In many cultures, adolescence is marked by important initiation ceremonies ushering in adulthood, when selfish childish behaviors are to be left behind and cooperative responsible behaviors reflecting group consciousness come to be expected. At some point, typically during adolescence, human beings learn to distinguish among thoughts, feelings, and actions, e.g. learn not to act thoughtlessly out of feelings, confuse feelings with thoughts, etc. It is not that thoughts, feelings and willful activity can not inform, inspire and guide each other, but rather that in maturity, each function is separately cognized and has a certain autonomy. Similarly, a central restructuring task for society in its information age adolescence, is to separate the management of its three spheres of activity – economics, rights/governance, and culture – granting each an essential autonomy.[2] Campaign finance reform, when finally done thoroughly, will be pivotal.

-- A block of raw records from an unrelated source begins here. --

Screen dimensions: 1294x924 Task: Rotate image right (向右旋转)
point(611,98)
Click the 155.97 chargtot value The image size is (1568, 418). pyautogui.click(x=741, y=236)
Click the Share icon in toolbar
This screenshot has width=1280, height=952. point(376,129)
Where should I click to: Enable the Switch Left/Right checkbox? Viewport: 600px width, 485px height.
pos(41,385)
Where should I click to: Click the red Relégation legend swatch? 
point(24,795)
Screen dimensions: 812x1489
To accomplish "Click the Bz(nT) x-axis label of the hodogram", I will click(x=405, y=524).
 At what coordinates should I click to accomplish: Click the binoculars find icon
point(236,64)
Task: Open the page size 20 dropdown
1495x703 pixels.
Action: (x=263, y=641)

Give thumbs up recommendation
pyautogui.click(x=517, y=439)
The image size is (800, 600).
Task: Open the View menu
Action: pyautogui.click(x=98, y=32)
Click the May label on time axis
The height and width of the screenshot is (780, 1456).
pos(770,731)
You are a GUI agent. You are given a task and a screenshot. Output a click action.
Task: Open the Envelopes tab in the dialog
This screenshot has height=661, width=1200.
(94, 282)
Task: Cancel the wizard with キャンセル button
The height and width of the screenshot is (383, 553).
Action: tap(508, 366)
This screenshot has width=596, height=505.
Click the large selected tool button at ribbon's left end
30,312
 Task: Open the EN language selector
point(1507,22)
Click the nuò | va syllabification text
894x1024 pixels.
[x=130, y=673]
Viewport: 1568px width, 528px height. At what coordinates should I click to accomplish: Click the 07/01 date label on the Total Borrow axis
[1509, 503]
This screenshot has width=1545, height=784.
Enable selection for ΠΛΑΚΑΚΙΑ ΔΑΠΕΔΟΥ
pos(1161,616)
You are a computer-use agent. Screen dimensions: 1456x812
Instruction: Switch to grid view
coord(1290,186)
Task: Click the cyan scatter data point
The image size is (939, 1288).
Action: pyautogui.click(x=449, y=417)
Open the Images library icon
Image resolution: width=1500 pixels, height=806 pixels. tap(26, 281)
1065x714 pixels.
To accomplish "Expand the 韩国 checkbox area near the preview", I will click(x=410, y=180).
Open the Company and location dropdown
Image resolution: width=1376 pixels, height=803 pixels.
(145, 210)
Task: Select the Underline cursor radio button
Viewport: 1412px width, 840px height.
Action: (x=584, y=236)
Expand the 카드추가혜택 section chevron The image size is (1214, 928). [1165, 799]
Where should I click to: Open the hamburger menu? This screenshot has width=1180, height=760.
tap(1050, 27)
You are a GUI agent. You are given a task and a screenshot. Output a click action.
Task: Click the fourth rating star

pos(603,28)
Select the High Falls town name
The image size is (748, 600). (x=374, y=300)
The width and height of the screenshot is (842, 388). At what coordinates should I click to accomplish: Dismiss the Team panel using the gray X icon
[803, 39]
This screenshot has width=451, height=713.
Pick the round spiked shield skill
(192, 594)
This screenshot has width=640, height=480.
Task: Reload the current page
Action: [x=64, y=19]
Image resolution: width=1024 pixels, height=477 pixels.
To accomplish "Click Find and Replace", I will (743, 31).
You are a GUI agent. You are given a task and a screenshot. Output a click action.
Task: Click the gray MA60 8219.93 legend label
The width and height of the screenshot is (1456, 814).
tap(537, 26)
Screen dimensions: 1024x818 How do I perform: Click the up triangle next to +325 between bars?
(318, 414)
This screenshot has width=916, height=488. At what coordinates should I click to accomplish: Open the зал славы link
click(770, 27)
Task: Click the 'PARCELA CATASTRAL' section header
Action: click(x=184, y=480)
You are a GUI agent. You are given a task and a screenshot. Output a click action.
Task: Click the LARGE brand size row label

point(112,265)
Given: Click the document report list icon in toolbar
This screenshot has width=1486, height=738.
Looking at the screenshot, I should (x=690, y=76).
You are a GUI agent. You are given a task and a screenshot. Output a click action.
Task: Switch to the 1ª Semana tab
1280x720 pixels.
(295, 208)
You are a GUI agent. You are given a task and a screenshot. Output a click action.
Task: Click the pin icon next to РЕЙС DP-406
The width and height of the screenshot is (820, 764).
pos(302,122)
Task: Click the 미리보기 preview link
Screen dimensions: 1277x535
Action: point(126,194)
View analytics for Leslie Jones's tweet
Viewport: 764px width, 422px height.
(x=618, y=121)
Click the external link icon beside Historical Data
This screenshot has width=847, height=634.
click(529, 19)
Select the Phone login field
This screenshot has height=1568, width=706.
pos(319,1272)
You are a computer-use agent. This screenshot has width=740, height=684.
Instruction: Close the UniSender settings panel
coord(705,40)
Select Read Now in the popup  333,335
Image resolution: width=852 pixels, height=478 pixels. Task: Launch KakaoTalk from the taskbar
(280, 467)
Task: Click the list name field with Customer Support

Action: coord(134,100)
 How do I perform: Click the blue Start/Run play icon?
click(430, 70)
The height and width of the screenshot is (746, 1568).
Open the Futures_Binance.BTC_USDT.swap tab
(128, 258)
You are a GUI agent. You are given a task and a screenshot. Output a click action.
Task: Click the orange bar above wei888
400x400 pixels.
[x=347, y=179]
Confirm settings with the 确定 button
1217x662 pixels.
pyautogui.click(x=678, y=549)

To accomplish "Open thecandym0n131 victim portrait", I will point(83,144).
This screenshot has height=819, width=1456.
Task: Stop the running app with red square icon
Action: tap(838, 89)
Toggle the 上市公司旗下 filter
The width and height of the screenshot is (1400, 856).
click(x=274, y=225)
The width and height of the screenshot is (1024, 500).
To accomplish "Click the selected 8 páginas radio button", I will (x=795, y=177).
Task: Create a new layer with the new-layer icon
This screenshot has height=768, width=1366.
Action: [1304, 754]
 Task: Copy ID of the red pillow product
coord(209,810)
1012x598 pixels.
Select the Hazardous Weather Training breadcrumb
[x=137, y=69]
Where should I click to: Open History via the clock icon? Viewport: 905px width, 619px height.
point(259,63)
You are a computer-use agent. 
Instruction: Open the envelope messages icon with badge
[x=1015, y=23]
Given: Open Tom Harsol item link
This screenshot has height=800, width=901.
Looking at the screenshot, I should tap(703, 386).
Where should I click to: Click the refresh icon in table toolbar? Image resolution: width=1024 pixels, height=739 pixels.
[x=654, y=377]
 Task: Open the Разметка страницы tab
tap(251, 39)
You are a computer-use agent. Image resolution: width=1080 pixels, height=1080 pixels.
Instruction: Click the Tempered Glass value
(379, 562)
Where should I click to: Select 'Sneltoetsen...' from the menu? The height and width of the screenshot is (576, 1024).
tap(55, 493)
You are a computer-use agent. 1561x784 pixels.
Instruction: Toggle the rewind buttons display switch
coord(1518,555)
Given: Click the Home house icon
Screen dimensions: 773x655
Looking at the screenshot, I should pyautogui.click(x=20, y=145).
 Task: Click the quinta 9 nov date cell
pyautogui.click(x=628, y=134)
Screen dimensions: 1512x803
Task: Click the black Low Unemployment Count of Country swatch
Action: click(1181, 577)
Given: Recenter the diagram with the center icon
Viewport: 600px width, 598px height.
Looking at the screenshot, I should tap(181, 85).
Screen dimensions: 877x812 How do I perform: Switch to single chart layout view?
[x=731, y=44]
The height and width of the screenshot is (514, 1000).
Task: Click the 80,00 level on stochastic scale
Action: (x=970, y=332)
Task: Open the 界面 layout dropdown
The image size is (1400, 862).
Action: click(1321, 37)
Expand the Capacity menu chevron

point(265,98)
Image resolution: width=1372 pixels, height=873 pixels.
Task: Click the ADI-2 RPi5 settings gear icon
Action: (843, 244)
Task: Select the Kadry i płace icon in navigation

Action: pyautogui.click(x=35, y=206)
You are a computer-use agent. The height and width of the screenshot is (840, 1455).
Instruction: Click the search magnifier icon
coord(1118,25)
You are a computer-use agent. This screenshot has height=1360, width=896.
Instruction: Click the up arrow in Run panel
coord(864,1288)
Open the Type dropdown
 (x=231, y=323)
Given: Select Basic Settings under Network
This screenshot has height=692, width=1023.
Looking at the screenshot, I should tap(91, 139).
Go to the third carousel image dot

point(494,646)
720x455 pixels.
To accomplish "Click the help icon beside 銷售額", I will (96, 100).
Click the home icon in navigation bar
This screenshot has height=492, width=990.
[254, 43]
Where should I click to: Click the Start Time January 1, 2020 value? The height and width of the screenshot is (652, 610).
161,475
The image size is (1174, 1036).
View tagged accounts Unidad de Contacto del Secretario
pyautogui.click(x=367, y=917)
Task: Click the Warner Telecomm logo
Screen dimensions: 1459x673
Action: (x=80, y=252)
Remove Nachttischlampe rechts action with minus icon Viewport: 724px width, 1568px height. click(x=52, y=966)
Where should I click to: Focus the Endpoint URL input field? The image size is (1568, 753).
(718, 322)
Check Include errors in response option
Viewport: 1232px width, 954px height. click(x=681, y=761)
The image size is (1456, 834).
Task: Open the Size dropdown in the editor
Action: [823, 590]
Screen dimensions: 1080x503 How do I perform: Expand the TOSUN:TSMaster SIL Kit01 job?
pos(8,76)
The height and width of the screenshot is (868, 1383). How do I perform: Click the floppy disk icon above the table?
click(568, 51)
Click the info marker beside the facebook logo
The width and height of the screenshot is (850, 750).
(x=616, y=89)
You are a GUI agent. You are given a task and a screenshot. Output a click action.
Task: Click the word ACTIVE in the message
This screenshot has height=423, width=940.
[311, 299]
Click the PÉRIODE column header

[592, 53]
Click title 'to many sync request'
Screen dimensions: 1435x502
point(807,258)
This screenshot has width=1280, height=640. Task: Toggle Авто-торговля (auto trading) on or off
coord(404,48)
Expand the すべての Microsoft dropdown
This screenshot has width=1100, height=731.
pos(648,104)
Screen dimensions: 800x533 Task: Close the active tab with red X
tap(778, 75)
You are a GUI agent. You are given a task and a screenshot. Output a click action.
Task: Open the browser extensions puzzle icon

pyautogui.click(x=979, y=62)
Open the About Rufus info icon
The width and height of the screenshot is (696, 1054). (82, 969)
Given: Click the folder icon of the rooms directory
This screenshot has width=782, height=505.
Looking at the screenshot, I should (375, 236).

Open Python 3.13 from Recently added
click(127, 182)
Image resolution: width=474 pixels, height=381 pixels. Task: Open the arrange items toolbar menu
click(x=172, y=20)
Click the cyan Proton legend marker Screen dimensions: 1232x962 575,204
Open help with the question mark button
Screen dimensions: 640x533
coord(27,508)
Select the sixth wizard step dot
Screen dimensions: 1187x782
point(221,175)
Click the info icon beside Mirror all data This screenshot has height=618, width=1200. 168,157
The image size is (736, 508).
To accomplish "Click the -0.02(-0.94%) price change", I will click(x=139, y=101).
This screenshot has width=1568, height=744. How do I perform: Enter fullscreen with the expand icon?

[1] Rudolf Steiner, Toward Social Renewal,
[2] The separation of direction and authority across economic, political and cultural spheres would be similar to how we already have a separation of powers between legislative, executive and judicial branches of government, whereby laws are written, implemented and evaluated. It is not so much that the three spheres of social life provide checks and balances, although they do, as that their separate purposes pull in different directions, requiring a clear interplay and balancing from the three dimensions.